> [O QUE SE PEDE]
Reescreva o trecho sobre a revalidação de diplomas de medicina, começando em "As universidades públicas" e seguindo até "de 27 anos.", com "moça" substituído por "jovem".

> [TRECHO DO TEXTO]
As universidades públicas que não aderem ao Revalida também podem ratificar diplomas estrangeiros, desde que ofereçam graduação em medicina. É o caso da Universidade Federal de Minas Gerais (UFMG), onde a belo-horizontina Aline, formada em Cuba, conseguiu revalidar seu canudo em 2012. “As provas da UFMG são acessíveis, cobram o que um clínico geral deve saber. Outras universidades exigem conhecimentos muito especializados”, constata a moça de 27 anos.
Desde menina, Aline decidiu que se tornaria médica na ilha caribenha. “Eu lia muito e vi que lá a saúde pública funcionava. Não fui por falta de opção e sim porque quis”, lembra ela, que nem chegou a prestar vestibular no Brasil. Em 2005, começou a estudar na Escola Latino-Americana de Medicina (Elam). Assim como os colegas, morava em um albergue em Havana, cedido pelo governo, que também oferecia os livros a serem lidos no curso. “Recebemos uma formação integral, aprendemos um pouco de cada especialização. Tivemos muito prática. Havia aula o dia inteiro, a faculdade me absorvia o tempo todo”, conta.

> [DADOS ARMAZENADOS]

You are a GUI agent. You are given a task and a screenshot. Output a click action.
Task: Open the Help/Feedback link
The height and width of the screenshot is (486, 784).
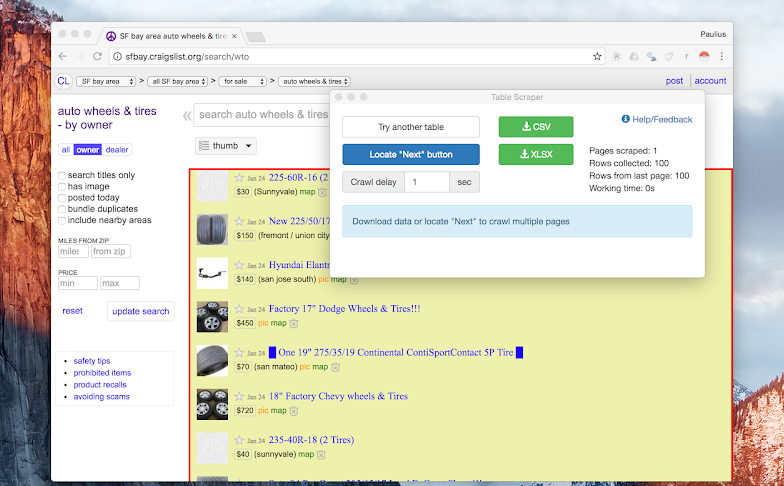[657, 120]
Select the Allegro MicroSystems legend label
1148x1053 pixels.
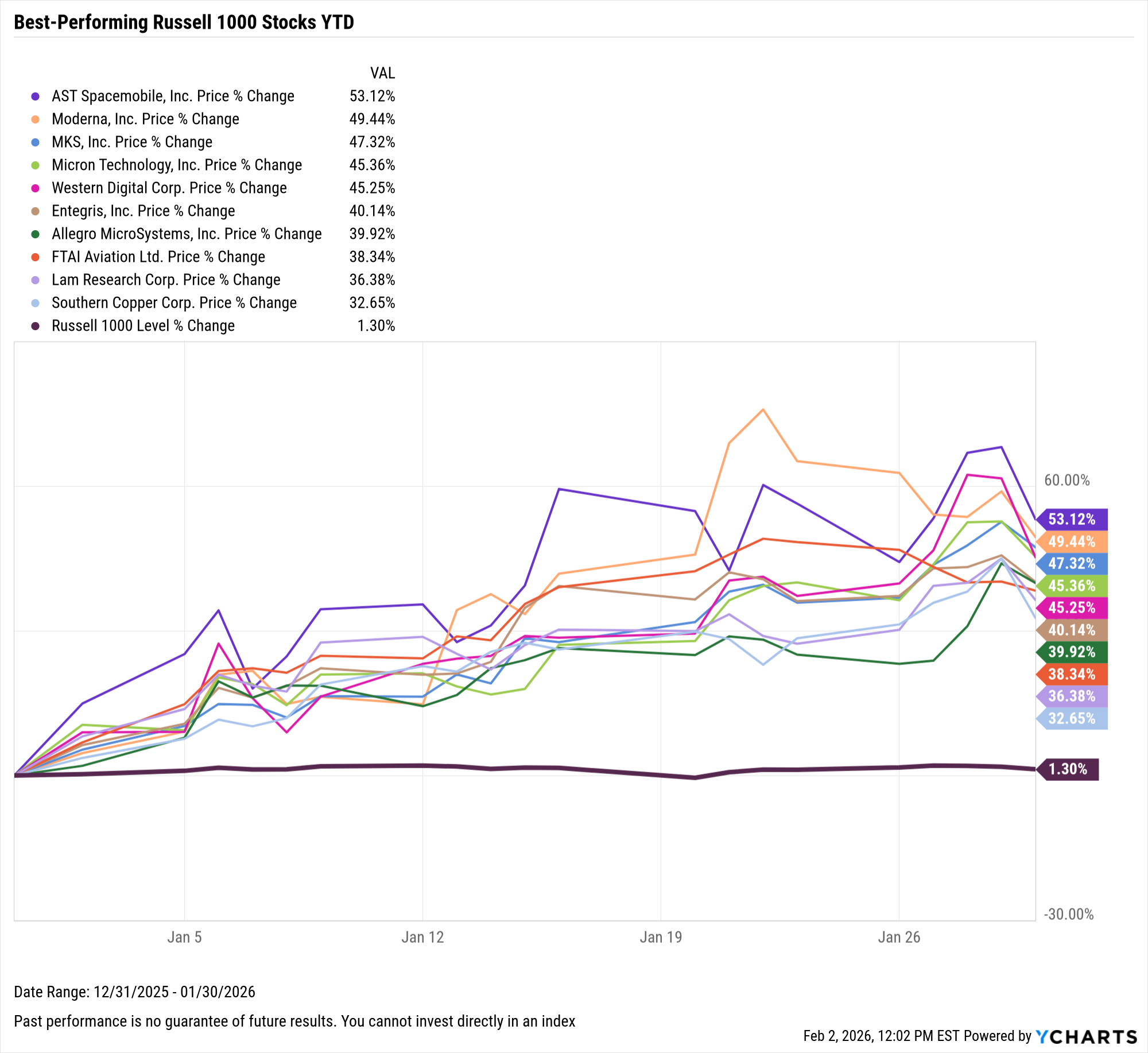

> [TAREFA CONCLUÍDA]
As universidades públicas que não aderem ao Revalida também podem ratificar diplomas estrangeiros, desde que ofereçam graduação em medicina. É o caso da Universidade Federal de Minas Gerais (UFMG), onde a belo-horizontina Aline, formada em Cuba, conseguiu revalidar seu canudo em 2012. “As provas da UFMG são acessíveis, cobram o que um clínico geral deve saber. Outras universidades exigem conhecimentos muito especializados”, constata a jovem de 27 anos.